My friend learned that the hospital had her great-grandmother’s remains; would she like them? She said yes, and plans to take them to the cemetery where her mother and grandmother are buried. She will go with her daughter and granddaughter to the graveside, and there will gather six generations of strong, beautiful women.
As my friend told me this story, I got a little teary. Maybe it was the thoughtfulness of the gesture. I think that’s part of it, but part of it too is this strange thing I have about reunions, even beyond the grave. (Or at the grave, in this case.)
Now I don’t believe that those cremated remains or any decaying body of flesh and bone have any power in them. There is no life there; they are going back to the dust from whence they came. The souls that inhabited those bodies have gone on, I believe, and while the soul makes its home in skin and sinew, it is not confined there.
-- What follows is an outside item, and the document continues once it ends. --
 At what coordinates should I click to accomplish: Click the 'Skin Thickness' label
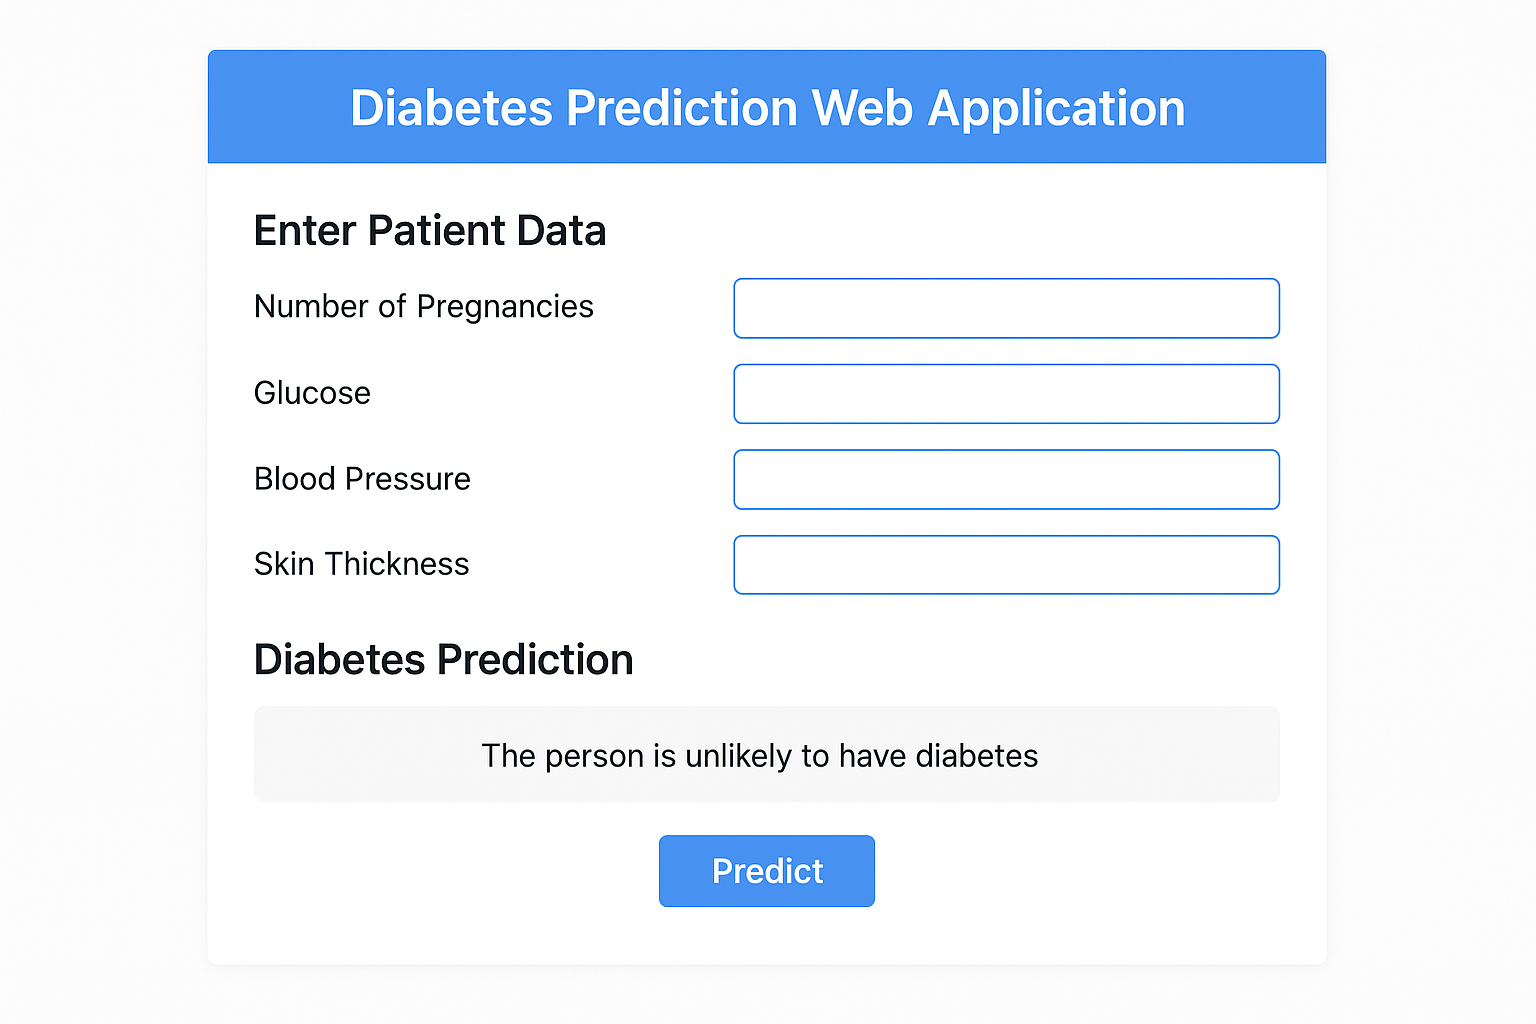point(361,564)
The souls of my friend’s mother and grandmother and great-grandmother have gone on.
And yet. And yet there is a poignancy to reuniting these ashes with those of a daughter and granddaughter. I have no idea what happens when we die. Maybe this faith thing has been one big crap shoot and when it’s over, it’s over. Or maybe we fall asleep for a while, and wake up when Gabriel blows that horn. Or maybe we die and boom we go to heaven and the reunion is instantaneous.
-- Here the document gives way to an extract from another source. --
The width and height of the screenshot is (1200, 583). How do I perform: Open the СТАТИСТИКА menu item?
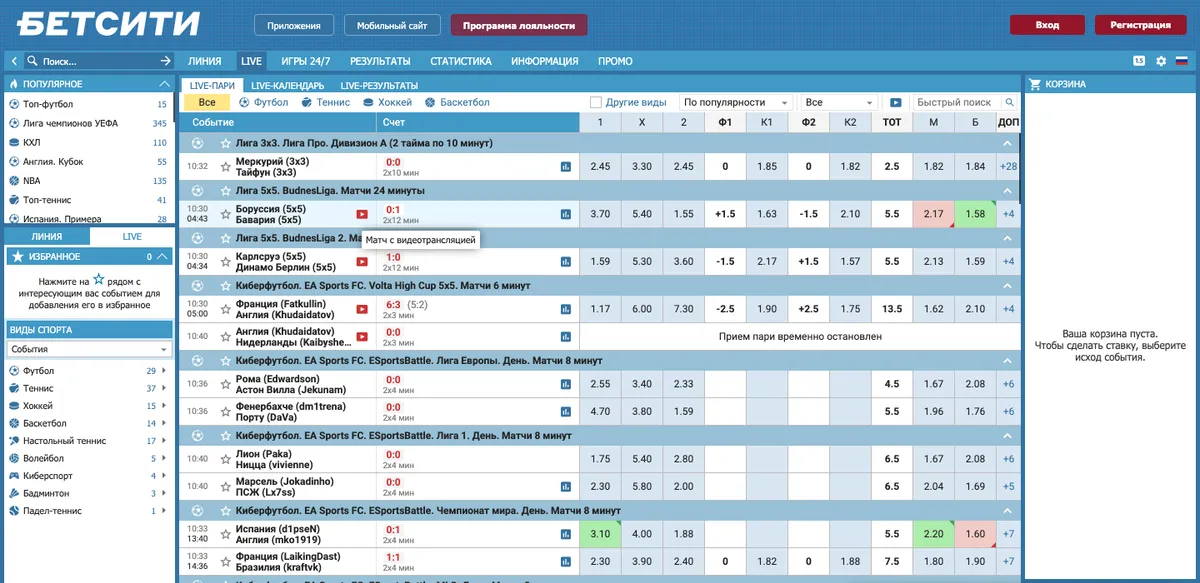pyautogui.click(x=461, y=61)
If we die and sleep for an eon, imagine the waking up. Imagine my friend’s great-grandmother waking up, and those ashes and pulverized bones coming together again, kneaded back into vibrant form; imagine her waking up and seeing her daughter and granddaughter with her.
Wouldn’t that be something.
One has to be able to ponder and smile at the same time because once we’re finished with this physical body we’re into a whole new level of “living”. Either what we believed is true or it’s not like so many parts of faith. I have a friend who is one who reads others with her ability to see beyond this life span…or at least she feels she does. Can get a bit “spooky” but that’s what some parts of life can hold for us and why faith in the risen Christ is more than an intellectual game. At my age I’m at a point of wondering what’s next… a question I’m sure has been pondering for most of my 88 years…
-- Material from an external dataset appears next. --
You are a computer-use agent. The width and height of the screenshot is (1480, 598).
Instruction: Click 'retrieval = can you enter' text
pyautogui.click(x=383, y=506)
My old pastor from my growing up years, Russell Hoy, used to say “heaven is not a celestial retirement home” and truly believed that the “retreaded us” would go on doing something useful, translated to a “higher plane.” That’s my vision of sorts, but to spend much time worrying about it is to waste the calling(s) we have. After walking away from a potentially injurious/fatal accident a few days ago, I have been thinking about the temporal nature of life a lot. This was a great blog post, Beth. We need to be able to say “crap shoot” sometimes when we wonder about the next life even if we are long-time Christians and “churchies!”
The genealogist in me loves this story, Beth. And the rest of me, as the one-year anniversary of Bill’s death nears, is pondering all the other things you touch on in this post. I have no clearer vision than you at this point, but I am praying and hoping for sweet reunion one day!